Treaty types
Treaty systems usually provide multiple relationship types with different strategic intent, such as coordination, mutual support, or limited diplomatic alignment. Specific effects depend on configured game rules, so always read the treaty’s declared terms in context.
Treaty value is not only mechanical. It also changes expectations between alliances and can influence strategic signaling.
Active vs ended (endTick)
A treaty is active when it is currently in force under rule conditions. It becomes ended when terminated or expired, often marked by an endTick that records when active status ceased.
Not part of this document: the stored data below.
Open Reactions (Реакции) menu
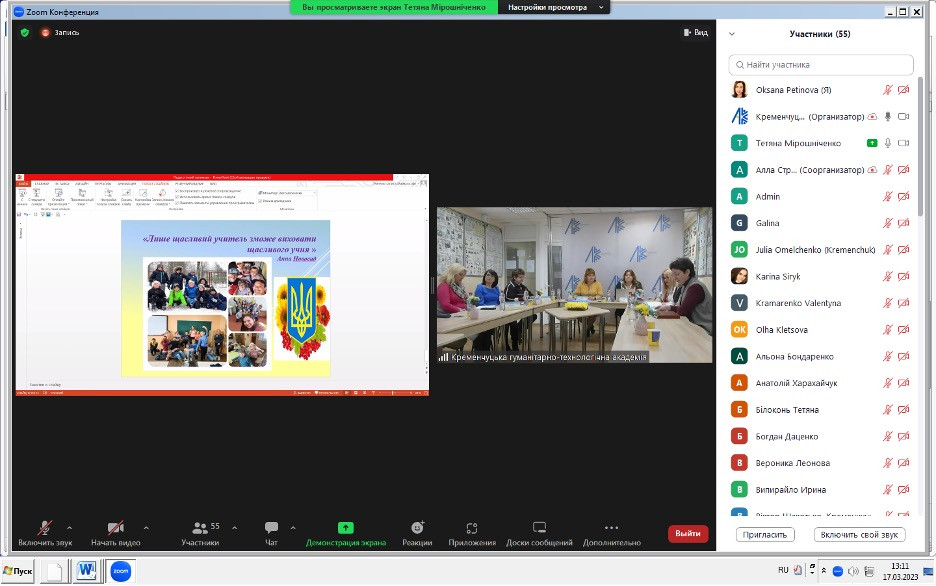Screen dimensions: 936x586 (417, 528)
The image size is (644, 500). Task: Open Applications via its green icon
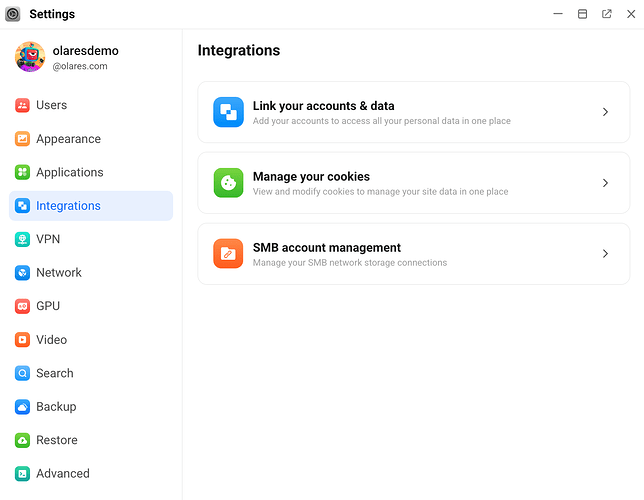point(23,172)
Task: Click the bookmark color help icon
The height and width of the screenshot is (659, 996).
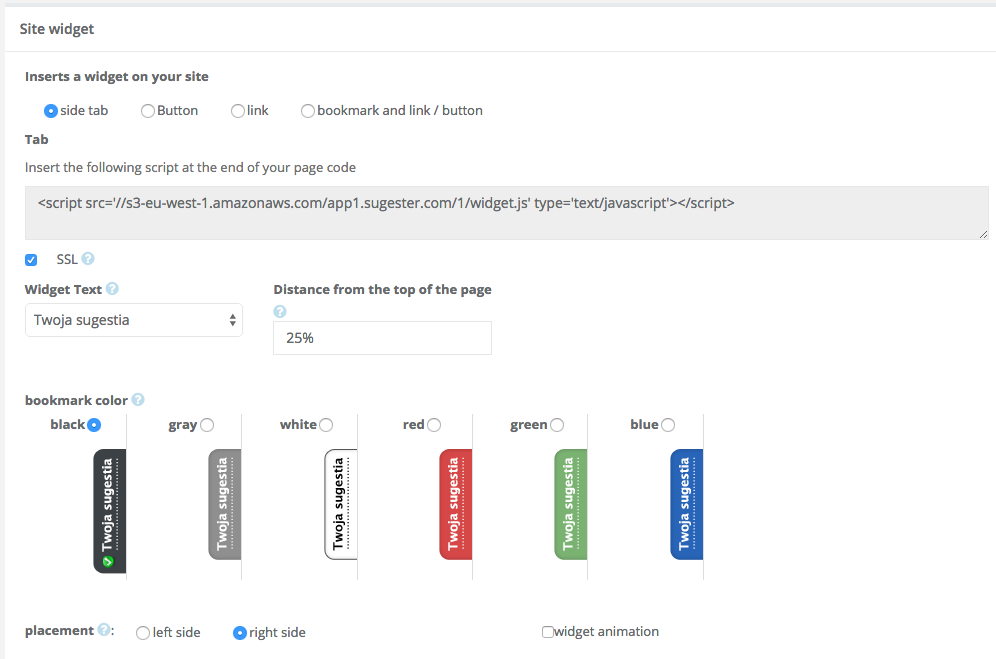Action: 138,399
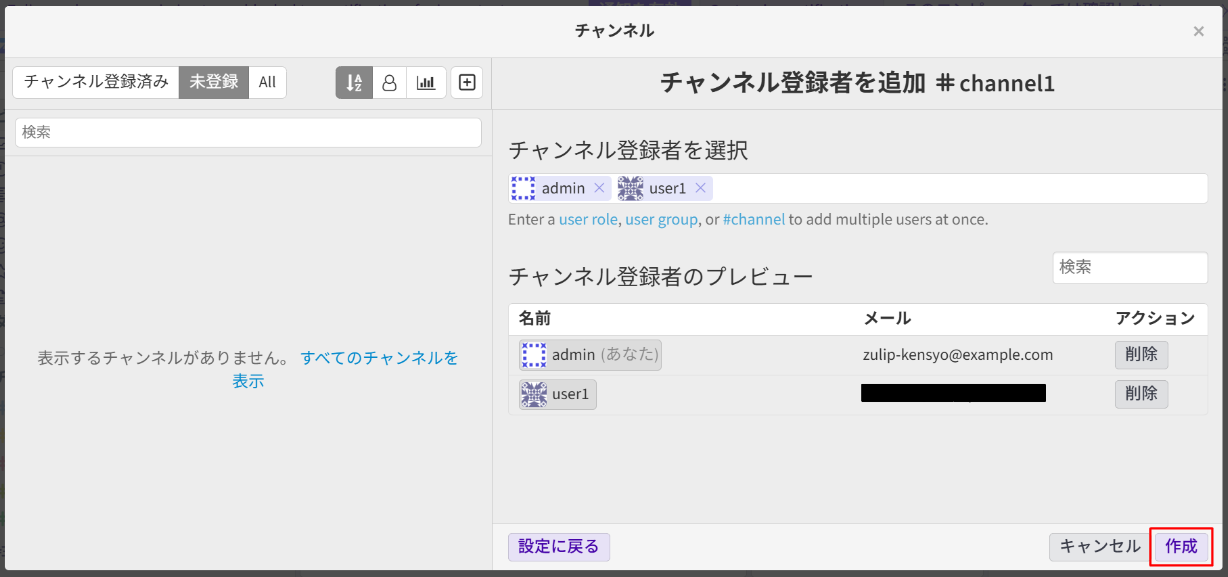Open the create new channel plus icon
The height and width of the screenshot is (577, 1228).
pos(466,83)
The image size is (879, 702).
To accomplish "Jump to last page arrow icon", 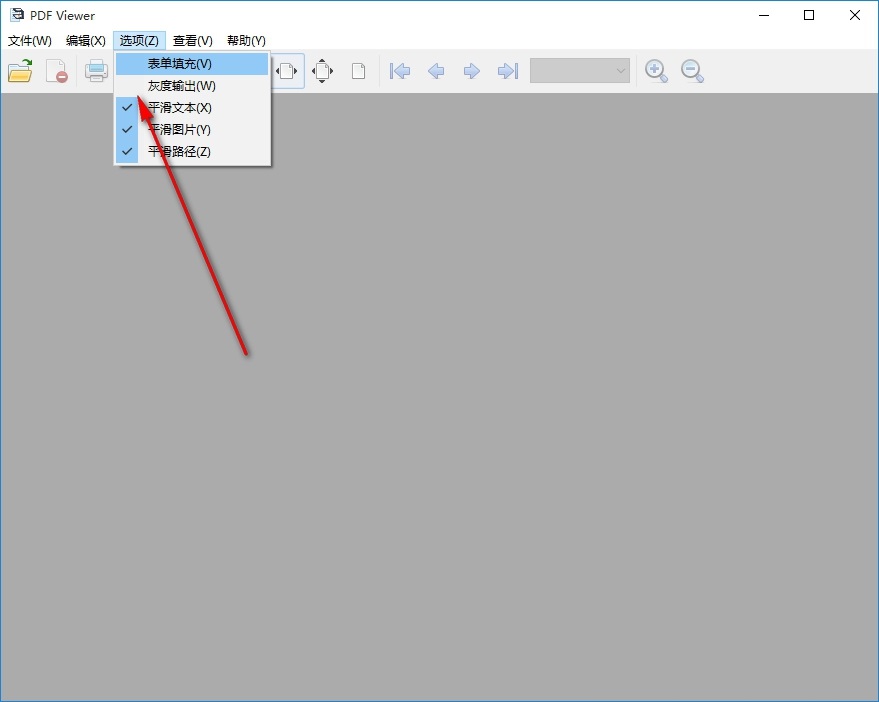I will coord(508,71).
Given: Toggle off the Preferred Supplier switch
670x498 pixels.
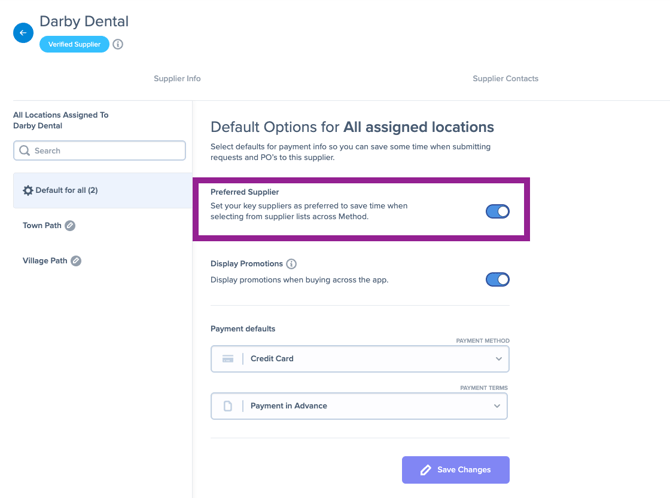Looking at the screenshot, I should pos(497,211).
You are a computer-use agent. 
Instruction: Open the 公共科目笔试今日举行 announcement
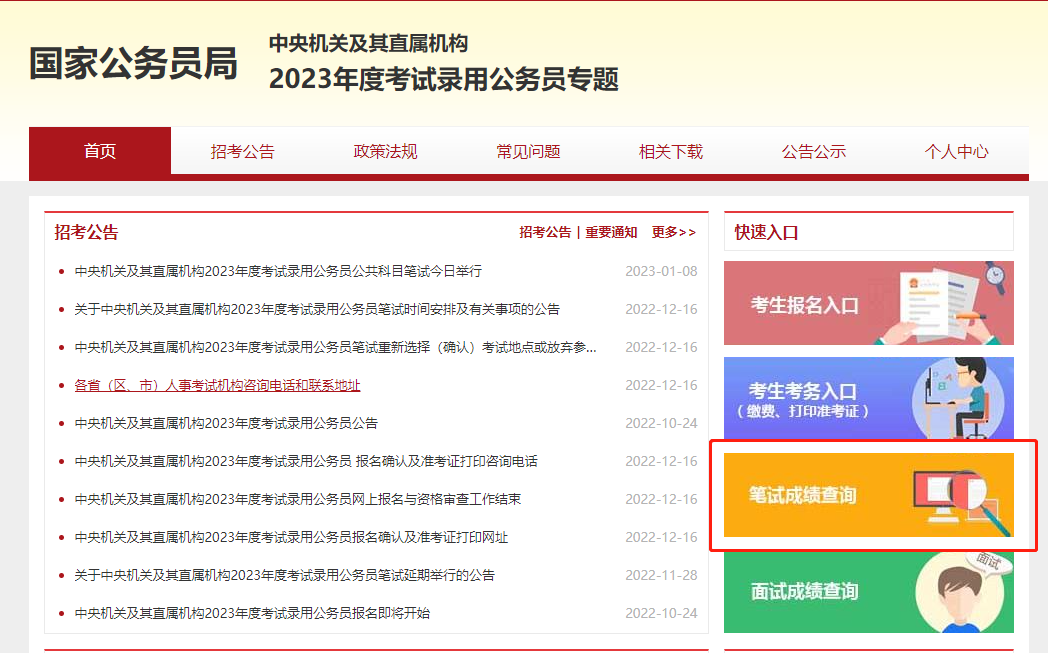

endTick is useful for timeline analysis: it lets you align diplomatic changes with later outcomes. When investigating shifts in alliance behavior, check treaty status transitions first. If you need to verify whether benefits should still apply, use the treaty status and endTick value before drawing conclusions from indirect effects.
Treaty Web link
The Treaty Web view helps visualize alliance relationships and connection structure. Use it to understand network position, potential coordination clusters, and how treaty changes may alter broader diplomatic topology.
Treaty Web is most effective when combined with timeline reasoning: what was active before, what ended when, and what changed afterward. Use the same approach when reviewing alliance strategy after a conflict cycle. Diplomatic topology often explains behavior that looks irrational in isolated war logs.